### Stored data
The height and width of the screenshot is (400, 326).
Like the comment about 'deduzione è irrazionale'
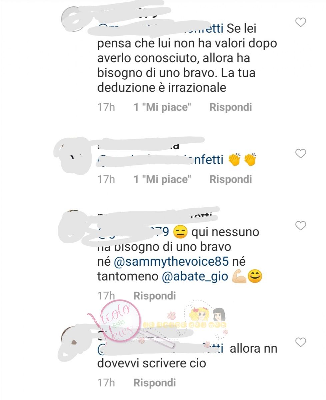[301, 22]
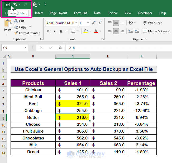Screen dimensions: 172x163
Task: Click the Undo arrow icon
Action: pyautogui.click(x=16, y=4)
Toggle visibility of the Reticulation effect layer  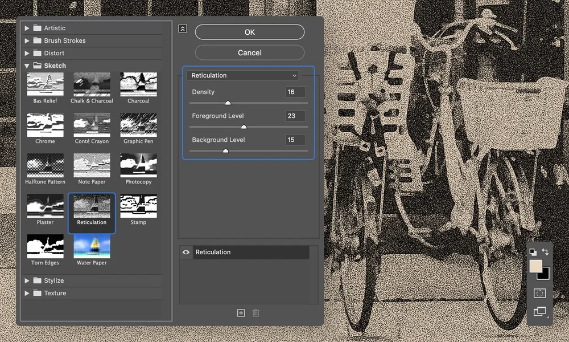point(185,251)
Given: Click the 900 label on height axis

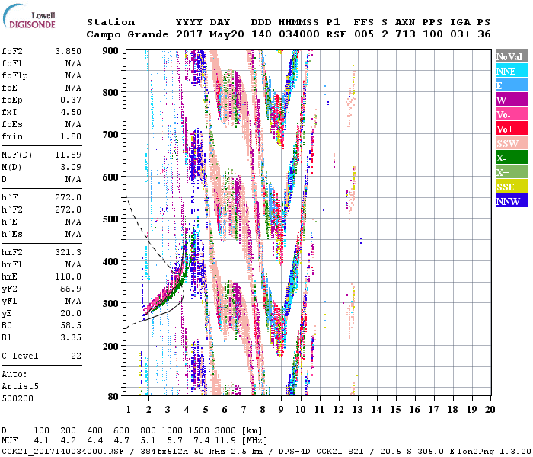Looking at the screenshot, I should [111, 50].
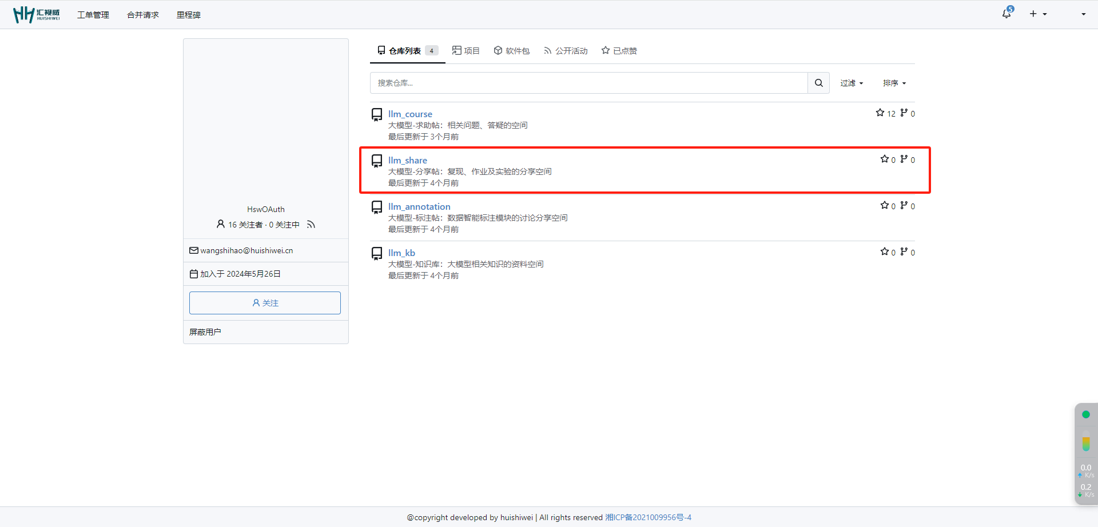Open the 工单管理 menu item
The height and width of the screenshot is (527, 1098).
tap(93, 15)
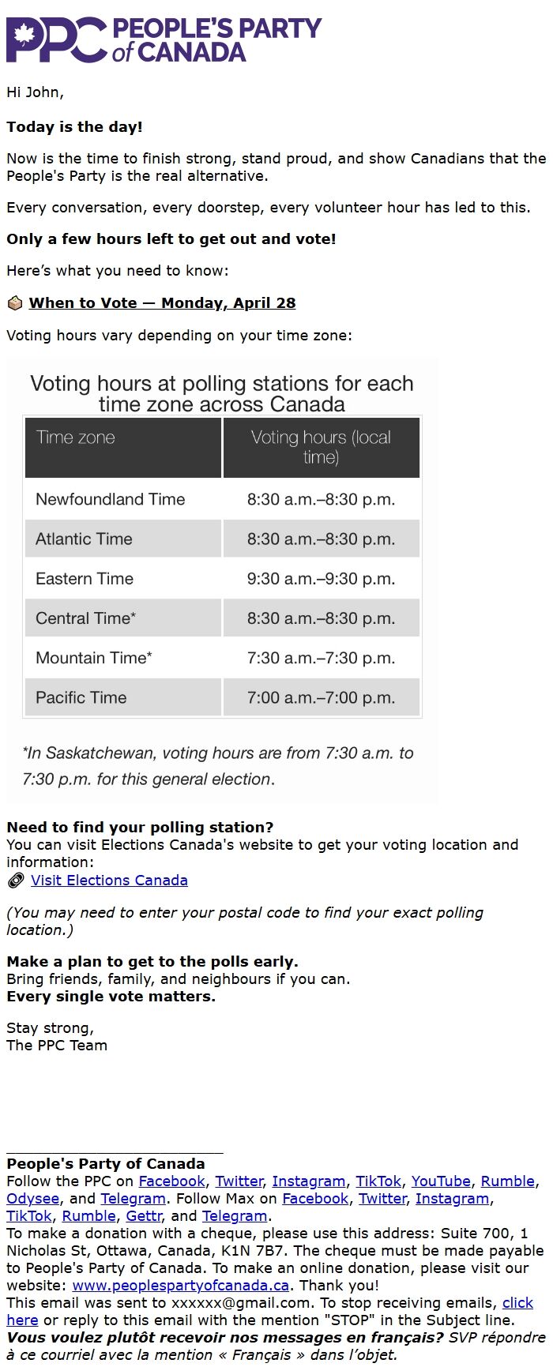
Task: Open the last Telegram link after Gettr
Action: click(x=235, y=1216)
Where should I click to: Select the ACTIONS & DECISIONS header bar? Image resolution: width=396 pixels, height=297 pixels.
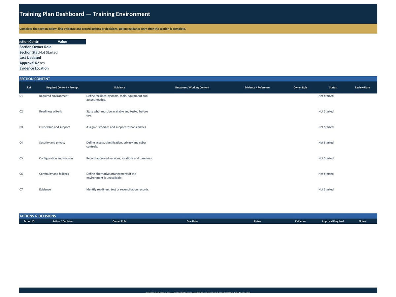tap(198, 216)
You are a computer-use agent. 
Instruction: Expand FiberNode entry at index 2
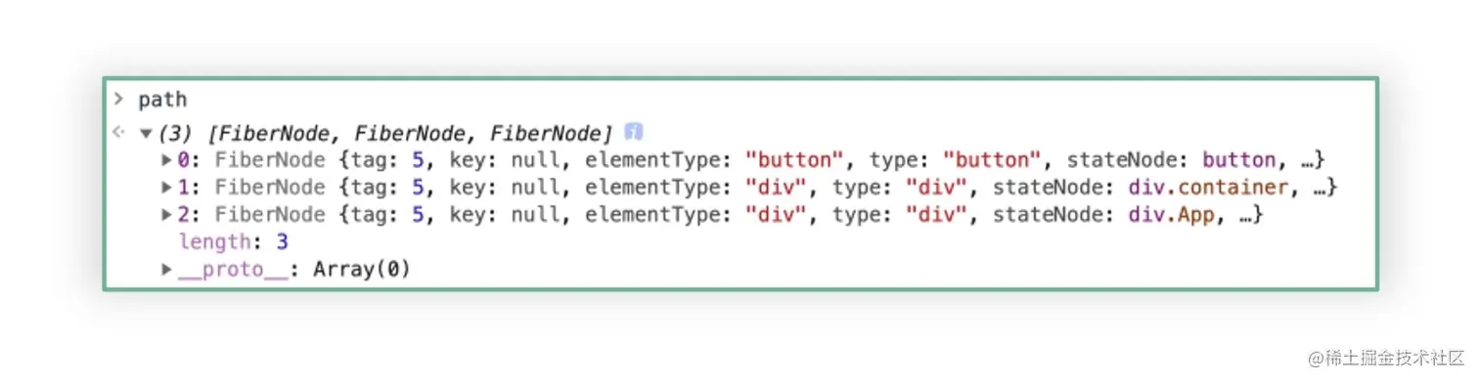point(166,215)
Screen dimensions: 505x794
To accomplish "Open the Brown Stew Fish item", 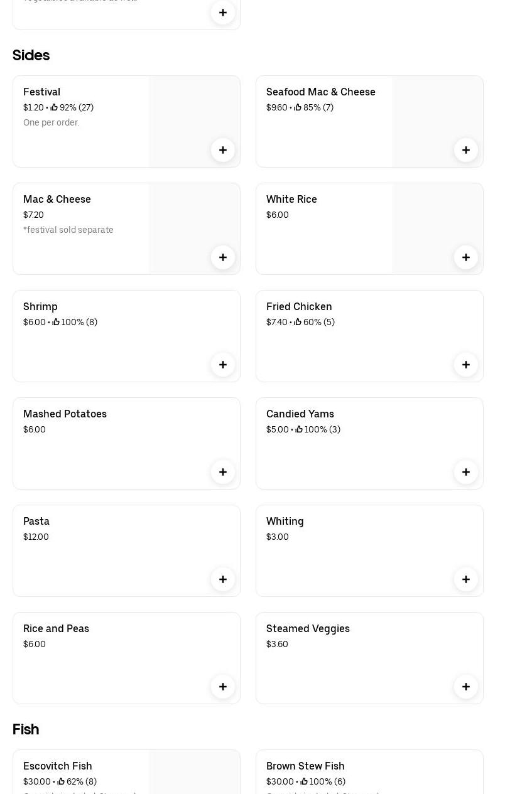I will (305, 766).
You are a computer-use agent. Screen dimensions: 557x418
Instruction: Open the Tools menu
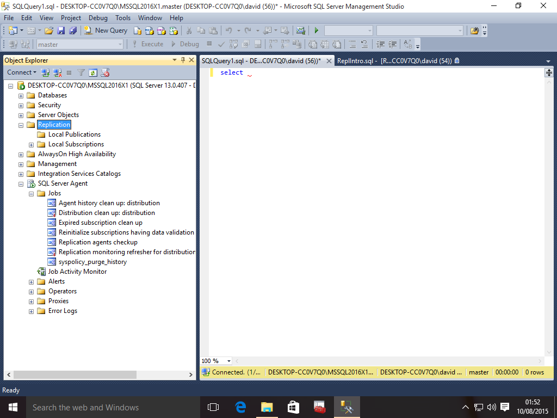(122, 17)
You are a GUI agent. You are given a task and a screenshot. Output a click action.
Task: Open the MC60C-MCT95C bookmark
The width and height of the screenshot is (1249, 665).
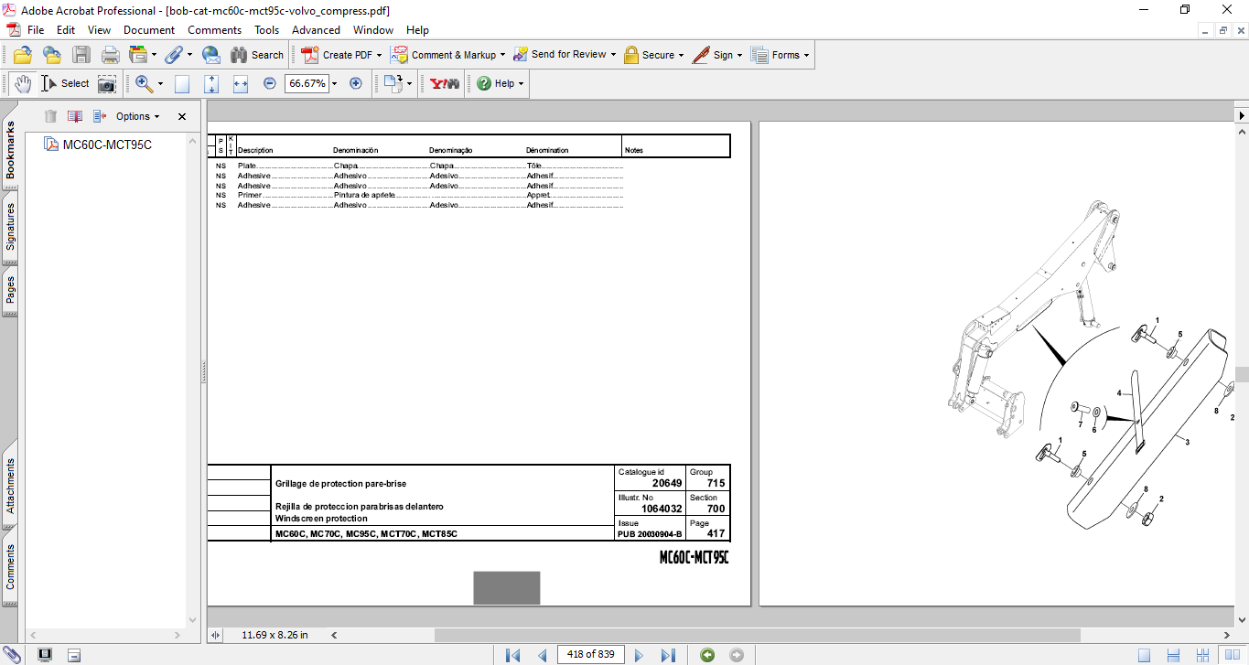107,145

### What is needed
Each line from the one holding "Instruction: Open the Tools menu" down to the end of the records is to be reproduced unaltered, and the pictures are to be omitted.

### Task result
Instruction: Open the Tools menu
(122, 17)
You are a GUI agent. You are given a task and a screenshot. Output a click action.
Task: Open the MC60C-MCT95C bookmark
The width and height of the screenshot is (1249, 665).
107,145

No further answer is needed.